From this evening’s _Nelson Report:_
NK POLICY…lots of studies still on-working as the Obama folks, teams still forming, try to assess where we are, and what to do to get where we want.
Increasingly, the “insider/expert’s debate” has shifted toward rueful discussion of whether the US must now face the reality of the DPRK as a nuclear state, given what its officials says it would take to achieve “denuclearization”.
The alternative seems to be some variation of the current negotiating track…with its implied continuation of the flow of inducements for fear of making a bad situation worse if they are stopped.
Increasingly, we hear US experts previously very “pro-engagement” questioning the negotiation/inducements approach.
The following preliminary report from a member of last weeks’ “private experts” “delegation to Pyongyang”:http://www.totalwonkerr.net/1844/track-i-and-a-half-in-pyongyang addresses the above concerns en passant, and was prepared at our request. It is, by agreement, anonymous.
It will be fundamentally disquieting to everyone involved:
“Viewed from Pyongyang, the arcane Beltway debates about the North Korea seem increasingly wide of the mark. Our interlocutors made repeatedly clear that the nuclear test and the claims of weaponization of the North’s plutonium inventory mark a fundamental divide in Pyongyang’s thinking and actions.
“Though the officials with whom we met insisted that ‘the denuclearization of the Korean Peninsula’ remains Pyongyang’s long-term strategic objective, this goal seems premised on expectations so fanciful as to vanish into the mists of time.
“The essential message is that the North is now a state in possession of nuclear weapons, and that it’s time for the U.S. to accept this reality; the weapons will not go away anytime soon. This claim does not mean that negotiations are irrelevant.
“For example, the full disabling of the Yongbyon reactor and associated facilities would be a significant accomplishment, and the North Koreans gave every indication of wanting to proceed to completion, though they do not see a verification protocol as part of the Phase 2 deal.

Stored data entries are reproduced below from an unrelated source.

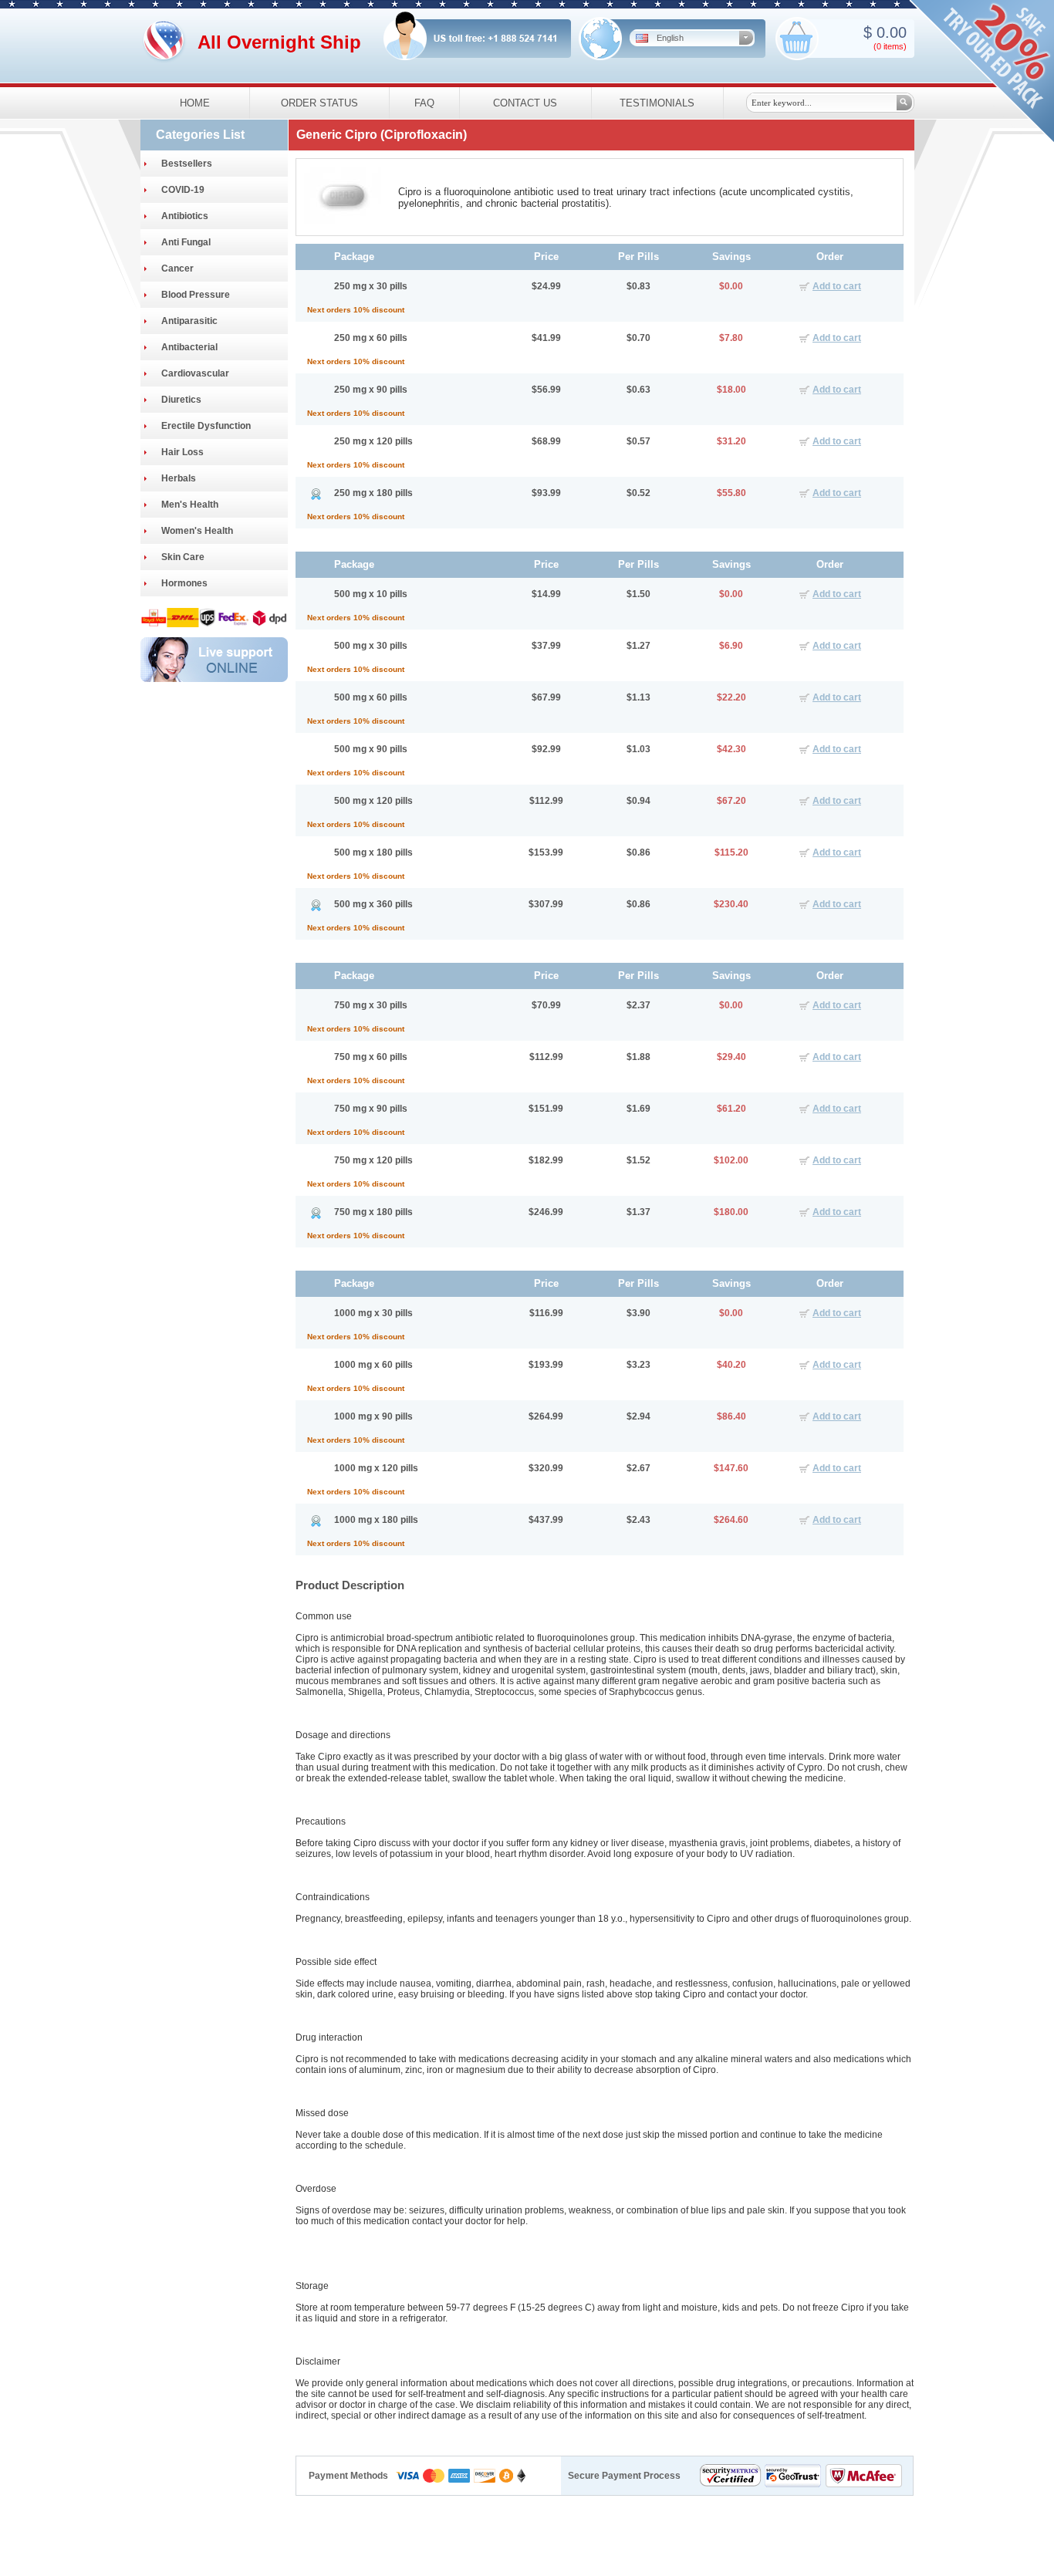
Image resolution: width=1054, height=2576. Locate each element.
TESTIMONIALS (657, 103)
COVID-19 (182, 189)
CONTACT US (525, 103)
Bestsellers (186, 163)
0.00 (889, 32)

“The essential message: you fulfill your objectives (i.e., on the provision of energy), and we’ll fulfill ours. The converse seems equally true, though the challenges of reconstituting the Yongbyon complex are ever more daunting, if not insuperable.

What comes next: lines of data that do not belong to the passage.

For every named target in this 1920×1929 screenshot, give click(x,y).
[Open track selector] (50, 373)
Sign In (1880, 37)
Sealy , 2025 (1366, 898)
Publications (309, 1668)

“Assuming completion, however, the challenges will then only increase. Expectations of the provision of light water reactors (as a condition for dismantlement) are again in play, and in some statements to this effect seemed virtually non-negotiable. This may well be little more than a marker for future negotiations, but Pyongyang has few incentives to remove items from the diplomatic agenda before determining what various items might be worth.
“Pending the removal of the ‘U.S. nuclear threat,’ Pyongyang insists that it must continue to enhance its defense and deterrence capabilities, though reports of an impending missile test were left somewhat ambiguous.

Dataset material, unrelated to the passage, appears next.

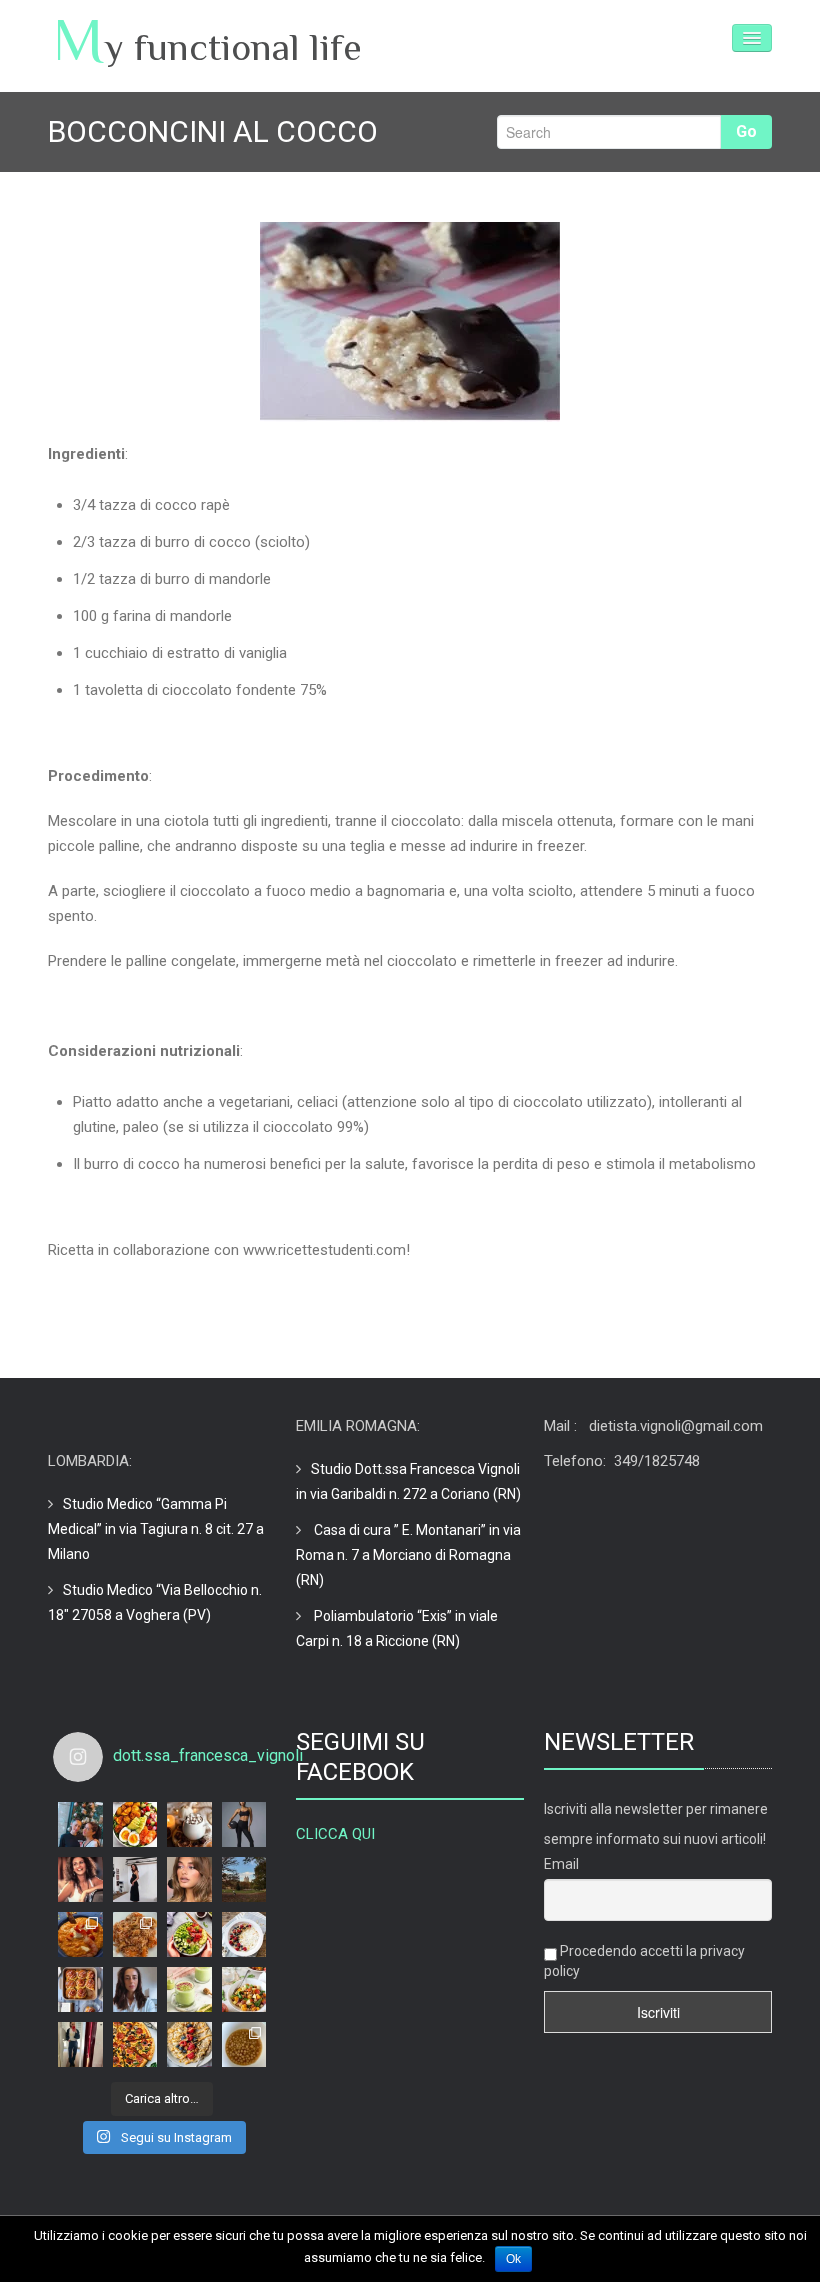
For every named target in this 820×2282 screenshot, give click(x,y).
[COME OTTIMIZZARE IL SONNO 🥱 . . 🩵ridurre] (80, 1989)
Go (746, 131)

“The North Koreans recognized that the Obama Administration is reviewing its approach to future negotiations, and they seem prepared to be patient, at least for now.
“Their preferred outcome would give predominant weight to the bilateral relationship with the United States, minimizing or even dispensing with the Six Party process.
“The latter outcome would be clearly unacceptable to the United States and the other four participants in the negotiations, a point that was made repeatedly clear by all delegation members. But (unlike the 1990s) the North Koreans seemed in no particular hurry to proceed with full diplomatic relations with Washington, though this too may be a pose.
“A more disquieting prospect is the utter trashing of relations with the Lee Myong Bak administration. (By comparison, the criticisms of Japan seemed far more temperate.) This was not characterized as a ‘hardline’ position, but an appropriate response to actions by the South, including the repeated speculations about Kim Jong Il’s health, which were viewed as disrespectful to the ‘Great General’.
“As our delegation made clear, an outcome that leaves inter-Korean relations and Japan-North Korea relations in a deep freeze is demonstrably unacceptable to the United States. It was difficult to tell if the North Koreans internalized this argument, but it was conveyed unambiguously.
“In a longer run sense, the DPRK’s declared strategy presumes the end of the U.S. nuclear umbrella, the invalidation of the U.S. alliance, and the development of a U.S.-North Korean ‘strategic relationship’, for which Pyongyang would denuclearize in return.
“Is this a serious negotiating stance, or does the North’s seeming bravado and assurance mask deeper anxieties about the fate of their system?
“There may be some modest evidence of change in North Korea, especially in the increasing monetization of the economy for those able to secure even modest amounts of hard currency, but the prospects for the DPRK’s citizenry remain deeply disquieting, with no obvious way out.
“The fundamental questions for the United States and for North Korea’s neighbors persist: how can outside powers credibly negotiate with Pyongyang without validating its claims to nuclear weapons status? And are the self referential leaders of the DPRK truly prepared for normal relations with the outside world, beginning most immediately with the ROK?”